Publication | Closed Access
Interaction between Salts (NaCl, CsCl) and Calcium Silicate Hydrates (C−S−H)
122
Citations
33
References
1999
Year
High resolution 29Si, 23Na, and 133Cs solid-state NMR spectroscopy was used to study the interaction of sodium and cesium chloride salts with calcium silicate hydrates (C−S−H), the main components of hydrated Portland cement. Spectra were collected at different levels of moisture and suggested that Cs+ and Na+ in contact with C−S−H behaved differently, mainly because of their different hydration energy, which is smaller for Cs+ than for Na+. An interpretation of the results is given, using a conceptual model based on an analogy between C−S−H and smectites, which present analogous structural features. The results suggest that cesium and sodium have an affinity for the C−S−H surface.
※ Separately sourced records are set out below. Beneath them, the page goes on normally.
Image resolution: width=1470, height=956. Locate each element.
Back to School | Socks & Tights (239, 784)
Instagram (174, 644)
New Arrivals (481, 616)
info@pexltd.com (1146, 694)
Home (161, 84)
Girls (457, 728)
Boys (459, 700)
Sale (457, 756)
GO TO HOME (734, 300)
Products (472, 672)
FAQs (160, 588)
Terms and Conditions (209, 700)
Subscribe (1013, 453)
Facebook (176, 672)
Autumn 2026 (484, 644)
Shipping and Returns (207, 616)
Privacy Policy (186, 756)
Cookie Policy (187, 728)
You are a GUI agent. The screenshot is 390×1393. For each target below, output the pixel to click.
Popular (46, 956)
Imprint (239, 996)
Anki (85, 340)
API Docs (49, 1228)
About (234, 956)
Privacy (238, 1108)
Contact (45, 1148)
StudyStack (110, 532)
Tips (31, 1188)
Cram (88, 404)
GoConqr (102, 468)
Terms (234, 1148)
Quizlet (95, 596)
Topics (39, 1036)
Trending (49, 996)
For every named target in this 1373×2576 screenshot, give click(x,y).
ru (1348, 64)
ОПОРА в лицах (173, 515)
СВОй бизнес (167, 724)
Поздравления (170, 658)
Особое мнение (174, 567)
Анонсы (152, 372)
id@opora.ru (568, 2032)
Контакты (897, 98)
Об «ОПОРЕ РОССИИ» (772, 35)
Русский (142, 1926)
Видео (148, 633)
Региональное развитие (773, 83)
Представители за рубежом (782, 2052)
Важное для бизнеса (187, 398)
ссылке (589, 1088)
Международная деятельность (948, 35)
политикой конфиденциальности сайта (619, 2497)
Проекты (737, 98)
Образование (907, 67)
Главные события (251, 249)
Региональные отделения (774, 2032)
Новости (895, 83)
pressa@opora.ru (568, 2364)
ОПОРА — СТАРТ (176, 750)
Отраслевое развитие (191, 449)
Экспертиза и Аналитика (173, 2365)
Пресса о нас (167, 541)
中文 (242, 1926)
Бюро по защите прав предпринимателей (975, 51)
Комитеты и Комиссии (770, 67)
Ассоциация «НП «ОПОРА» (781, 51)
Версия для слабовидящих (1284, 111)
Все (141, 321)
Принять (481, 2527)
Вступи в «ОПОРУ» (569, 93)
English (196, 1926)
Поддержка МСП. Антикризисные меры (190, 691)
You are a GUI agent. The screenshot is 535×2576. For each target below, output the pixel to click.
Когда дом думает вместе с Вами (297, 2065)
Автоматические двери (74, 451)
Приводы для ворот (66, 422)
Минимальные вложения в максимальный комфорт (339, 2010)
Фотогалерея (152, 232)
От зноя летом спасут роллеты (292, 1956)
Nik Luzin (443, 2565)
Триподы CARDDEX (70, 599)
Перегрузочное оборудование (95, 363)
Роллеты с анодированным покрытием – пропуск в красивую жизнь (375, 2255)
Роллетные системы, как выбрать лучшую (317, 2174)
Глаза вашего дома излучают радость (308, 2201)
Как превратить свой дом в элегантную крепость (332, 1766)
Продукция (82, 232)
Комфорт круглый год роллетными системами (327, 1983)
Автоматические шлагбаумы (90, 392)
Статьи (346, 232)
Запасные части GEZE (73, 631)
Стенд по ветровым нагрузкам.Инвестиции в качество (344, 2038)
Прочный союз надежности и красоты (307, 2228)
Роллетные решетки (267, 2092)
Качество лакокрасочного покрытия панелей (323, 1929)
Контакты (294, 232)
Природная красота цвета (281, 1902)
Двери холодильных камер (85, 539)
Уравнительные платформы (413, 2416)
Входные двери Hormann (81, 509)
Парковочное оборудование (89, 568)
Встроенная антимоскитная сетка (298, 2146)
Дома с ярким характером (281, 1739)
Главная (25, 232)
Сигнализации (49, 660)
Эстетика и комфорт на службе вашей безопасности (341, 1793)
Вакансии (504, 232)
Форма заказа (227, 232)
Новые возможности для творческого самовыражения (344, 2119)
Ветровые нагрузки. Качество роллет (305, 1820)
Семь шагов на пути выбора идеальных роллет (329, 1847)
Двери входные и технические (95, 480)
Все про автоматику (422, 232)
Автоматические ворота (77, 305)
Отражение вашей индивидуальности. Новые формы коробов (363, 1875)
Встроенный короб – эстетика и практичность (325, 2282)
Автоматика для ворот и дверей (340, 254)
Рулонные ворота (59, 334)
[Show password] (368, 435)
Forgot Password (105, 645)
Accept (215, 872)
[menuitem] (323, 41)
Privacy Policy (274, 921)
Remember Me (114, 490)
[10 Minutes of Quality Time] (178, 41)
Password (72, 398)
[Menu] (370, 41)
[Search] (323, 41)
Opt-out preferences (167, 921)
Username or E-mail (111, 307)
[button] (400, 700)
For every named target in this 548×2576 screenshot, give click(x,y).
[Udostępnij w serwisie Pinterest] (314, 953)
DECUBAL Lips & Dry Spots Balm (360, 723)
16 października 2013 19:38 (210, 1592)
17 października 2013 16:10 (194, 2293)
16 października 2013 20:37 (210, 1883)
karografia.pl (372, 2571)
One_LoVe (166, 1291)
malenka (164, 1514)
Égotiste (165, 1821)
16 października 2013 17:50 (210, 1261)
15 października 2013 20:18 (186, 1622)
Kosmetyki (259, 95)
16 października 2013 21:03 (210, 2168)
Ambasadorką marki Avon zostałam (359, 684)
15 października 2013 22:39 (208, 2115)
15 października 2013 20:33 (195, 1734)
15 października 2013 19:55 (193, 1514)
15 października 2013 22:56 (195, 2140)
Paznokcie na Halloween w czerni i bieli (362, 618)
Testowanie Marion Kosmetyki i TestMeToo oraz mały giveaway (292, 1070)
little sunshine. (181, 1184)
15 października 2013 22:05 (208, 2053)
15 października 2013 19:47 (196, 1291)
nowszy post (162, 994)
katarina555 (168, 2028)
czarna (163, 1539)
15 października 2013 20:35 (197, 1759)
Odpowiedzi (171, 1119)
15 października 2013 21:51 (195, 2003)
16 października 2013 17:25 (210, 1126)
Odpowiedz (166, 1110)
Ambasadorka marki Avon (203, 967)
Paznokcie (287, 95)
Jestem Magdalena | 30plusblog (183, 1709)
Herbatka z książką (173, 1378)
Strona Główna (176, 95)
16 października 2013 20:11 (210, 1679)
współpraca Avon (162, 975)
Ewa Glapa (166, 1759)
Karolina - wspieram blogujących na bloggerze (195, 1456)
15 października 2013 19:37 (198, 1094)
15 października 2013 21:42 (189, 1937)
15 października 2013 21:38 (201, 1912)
In hydrated C−S−H, the cations may be located in a diffuse ion swarm. In dry C−S−H, sodium cations would form outer-sphere complexes, i.e., they would be adsorbed with their hydration sphere, whereas cesium cations would be adsorbed as inner-sphere complexes with two distinct environments, one without chloride and the other with chloride anions in their coordination sphere. At low Ca/Si ratios, the mechanism involved for cationic adsorption is probably a compensation of the negative surface charge of C−S−H.